Background: Hypoxia is an important cause of myocardial injury due to the heart's high susceptibility to hypoxia. Astragaloside IV (AS-IV) is the main component of Astragalus membranaceus and could exert cardiac protective role. Here, the effect of AS-IV on hypoxia-injured H9c2 cardiomyocytes was elucidated. Methods: First, H9c2 cells were exposed to hypoxia and/or AS-IV treatment. Cell apoptosis, death, and viability as well as hypoxia-inducible factor 1 alpha (HIF-1 alpha) expression and apoptotic proteins were analyzed. Next, transfection of si-HIF-1 alpha into H9c2 cells was carried out to test whether upregulation and stabilization of HIF-1 alpha influences the effect of AS-IV on hypoxia-treated H9c2 cells. Furthermore, the regulatory role of Janus kinase 2/signal transducer and activator of transcription 3 (JAK2/STAT3) signaling on HIF-1 alpha levels was examined.
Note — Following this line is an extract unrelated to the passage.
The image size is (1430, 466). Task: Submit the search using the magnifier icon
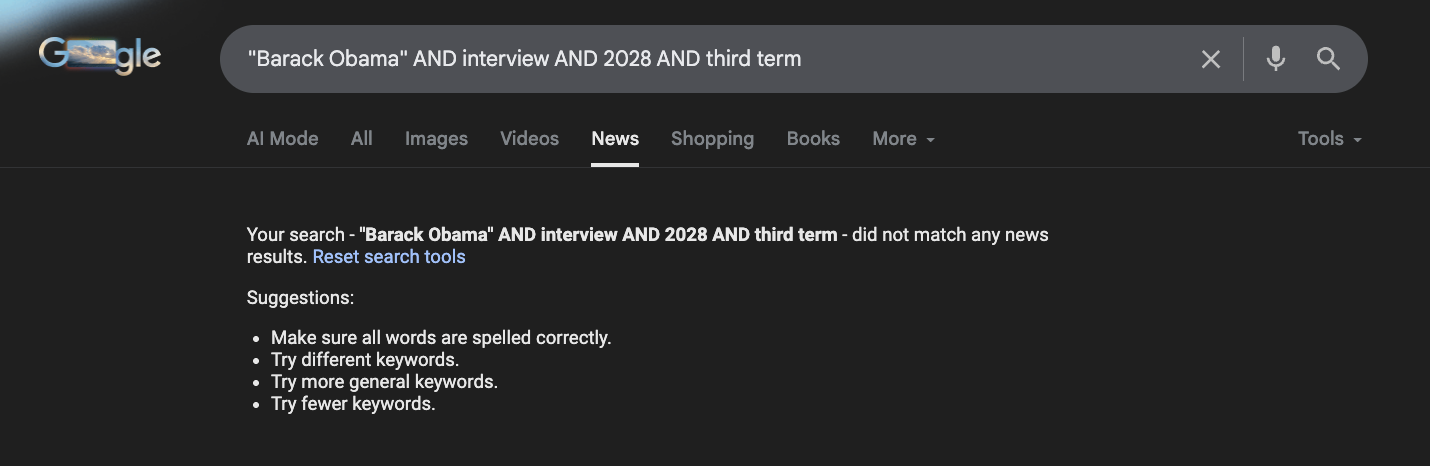(1328, 59)
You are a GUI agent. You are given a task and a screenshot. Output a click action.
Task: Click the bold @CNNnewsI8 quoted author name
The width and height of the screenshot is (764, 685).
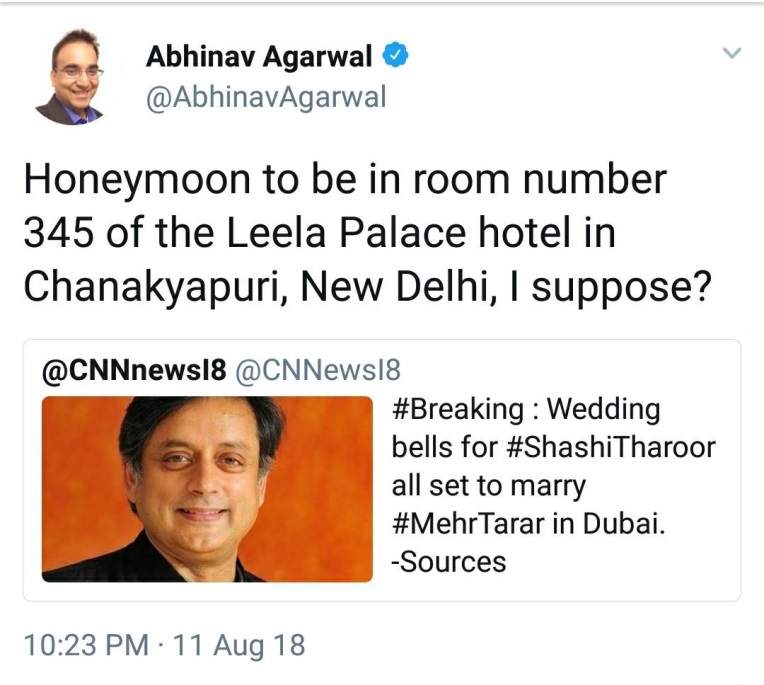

Results: Hypoxia suppressed viability and promoted the apoptosis and death of H9c2 cells. AS-IV eliminated hypoxia-induced H9c2 injury. Moreover, HIF-1 alpha signaling was further activated and stabilized by AS-IV in hypoxia-challenged H9c2 cells. Downregulation of HIF-1 alpha suppressed the function of AS-IV in hypoxia-challenged H9c2 cells. AS-IV promoted JAK2/STAT3 signaling in hypoxia-induced injury. The beneficial functions of AS-IV in hypoxia-exposed H9c2 cells were linked to HIF-1 alpha upregulation and JAK2/ STAT3 signaling activation. Conclusions: AS-IV relieved H9c2 cardiomyocyte injury after hypoxia, possibly by activating JAK2/ STAT3-mediated HIF-1 alpha signaling.

Automated summary

The study demonstrated that AS-IV alleviated hypoxia-induced injury in H9c2 cardiomyocytes by activating JAK2/STAT3-mediated HIF-1α signaling.